**WORK TASK**
Set the entries down once more, exactly as they are worded.

**RECORDS FOR THE TASK**

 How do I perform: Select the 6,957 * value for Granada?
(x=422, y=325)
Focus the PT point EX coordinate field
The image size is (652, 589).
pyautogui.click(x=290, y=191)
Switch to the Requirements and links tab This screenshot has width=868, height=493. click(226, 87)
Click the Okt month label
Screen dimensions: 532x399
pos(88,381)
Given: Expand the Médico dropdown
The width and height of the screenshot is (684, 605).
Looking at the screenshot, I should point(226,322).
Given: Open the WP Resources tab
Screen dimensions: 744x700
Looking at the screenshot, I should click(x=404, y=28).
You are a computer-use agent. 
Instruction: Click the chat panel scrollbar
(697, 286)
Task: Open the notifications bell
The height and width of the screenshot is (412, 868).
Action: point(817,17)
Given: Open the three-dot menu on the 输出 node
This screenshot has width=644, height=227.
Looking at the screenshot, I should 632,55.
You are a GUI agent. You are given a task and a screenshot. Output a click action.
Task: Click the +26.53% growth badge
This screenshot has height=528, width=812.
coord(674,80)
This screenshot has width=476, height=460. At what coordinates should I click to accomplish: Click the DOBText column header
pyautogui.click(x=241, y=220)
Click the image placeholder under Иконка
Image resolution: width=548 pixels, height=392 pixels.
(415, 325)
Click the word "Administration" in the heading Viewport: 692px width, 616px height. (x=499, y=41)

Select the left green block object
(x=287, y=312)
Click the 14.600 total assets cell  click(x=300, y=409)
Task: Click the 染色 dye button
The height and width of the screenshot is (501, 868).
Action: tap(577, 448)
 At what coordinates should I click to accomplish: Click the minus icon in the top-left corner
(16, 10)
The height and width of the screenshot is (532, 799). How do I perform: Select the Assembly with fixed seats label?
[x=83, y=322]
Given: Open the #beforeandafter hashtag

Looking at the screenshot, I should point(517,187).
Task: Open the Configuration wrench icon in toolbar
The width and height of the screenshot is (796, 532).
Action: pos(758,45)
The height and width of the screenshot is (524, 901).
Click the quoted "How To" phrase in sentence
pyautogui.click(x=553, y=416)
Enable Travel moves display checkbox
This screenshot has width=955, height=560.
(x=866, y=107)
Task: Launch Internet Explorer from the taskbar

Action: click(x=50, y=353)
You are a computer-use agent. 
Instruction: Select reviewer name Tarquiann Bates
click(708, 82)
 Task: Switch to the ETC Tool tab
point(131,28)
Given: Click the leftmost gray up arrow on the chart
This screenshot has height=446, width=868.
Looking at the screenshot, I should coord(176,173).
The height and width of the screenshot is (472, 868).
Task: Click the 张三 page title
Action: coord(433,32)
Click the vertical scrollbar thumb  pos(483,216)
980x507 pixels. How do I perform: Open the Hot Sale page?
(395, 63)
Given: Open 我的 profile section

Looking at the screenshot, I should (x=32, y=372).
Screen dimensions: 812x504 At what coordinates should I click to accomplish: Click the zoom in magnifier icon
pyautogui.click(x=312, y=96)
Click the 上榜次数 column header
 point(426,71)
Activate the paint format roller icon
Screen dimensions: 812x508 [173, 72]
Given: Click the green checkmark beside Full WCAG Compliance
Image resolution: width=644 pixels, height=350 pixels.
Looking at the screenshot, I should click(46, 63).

**ANSWER TO THE PROBLEM**
 How do I perform: Select the 6,957 * value for Granada?
(x=422, y=325)
Focus the PT point EX coordinate field
The image size is (652, 589).
pyautogui.click(x=290, y=191)
Switch to the Requirements and links tab This screenshot has width=868, height=493. click(226, 87)
Click the Okt month label
Screen dimensions: 532x399
pos(88,381)
Given: Expand the Médico dropdown
The width and height of the screenshot is (684, 605).
Looking at the screenshot, I should point(226,322).
Given: Open the WP Resources tab
Screen dimensions: 744x700
Looking at the screenshot, I should click(x=404, y=28).
You are a computer-use agent. 
Instruction: Click the chat panel scrollbar
(697, 286)
Task: Open the notifications bell
The height and width of the screenshot is (412, 868).
Action: point(817,17)
Given: Open the three-dot menu on the 输出 node
This screenshot has width=644, height=227.
Looking at the screenshot, I should 632,55.
You are a GUI agent. You are given a task and a screenshot. Output a click action.
Task: Click the +26.53% growth badge
This screenshot has height=528, width=812.
coord(674,80)
This screenshot has width=476, height=460. At what coordinates should I click to accomplish: Click the DOBText column header
pyautogui.click(x=241, y=220)
Click the image placeholder under Иконка
Image resolution: width=548 pixels, height=392 pixels.
(415, 325)
Click the word "Administration" in the heading Viewport: 692px width, 616px height. (x=499, y=41)

Select the left green block object
(x=287, y=312)
Click the 14.600 total assets cell  click(x=300, y=409)
Task: Click the 染色 dye button
The height and width of the screenshot is (501, 868).
Action: tap(577, 448)
 At what coordinates should I click to accomplish: Click the minus icon in the top-left corner
(16, 10)
The height and width of the screenshot is (532, 799). How do I perform: Select the Assembly with fixed seats label?
[x=83, y=322]
Given: Open the #beforeandafter hashtag

Looking at the screenshot, I should point(517,187).
Task: Open the Configuration wrench icon in toolbar
The width and height of the screenshot is (796, 532).
Action: pos(758,45)
The height and width of the screenshot is (524, 901).
Click the quoted "How To" phrase in sentence
pyautogui.click(x=553, y=416)
Enable Travel moves display checkbox
This screenshot has width=955, height=560.
(x=866, y=107)
Task: Launch Internet Explorer from the taskbar

Action: click(x=50, y=353)
You are a computer-use agent. 
Instruction: Select reviewer name Tarquiann Bates
click(708, 82)
 Task: Switch to the ETC Tool tab
point(131,28)
Given: Click the leftmost gray up arrow on the chart
This screenshot has height=446, width=868.
Looking at the screenshot, I should coord(176,173).
The height and width of the screenshot is (472, 868).
Task: Click the 张三 page title
Action: coord(433,32)
Click the vertical scrollbar thumb  pos(483,216)
980x507 pixels. How do I perform: Open the Hot Sale page?
(395, 63)
Given: Open 我的 profile section

Looking at the screenshot, I should (x=32, y=372).
Screen dimensions: 812x504 At what coordinates should I click to accomplish: Click the zoom in magnifier icon
pyautogui.click(x=312, y=96)
Click the 上榜次数 column header
 point(426,71)
Activate the paint format roller icon
Screen dimensions: 812x508 [173, 72]
Given: Click the green checkmark beside Full WCAG Compliance
Image resolution: width=644 pixels, height=350 pixels.
Looking at the screenshot, I should click(46, 63).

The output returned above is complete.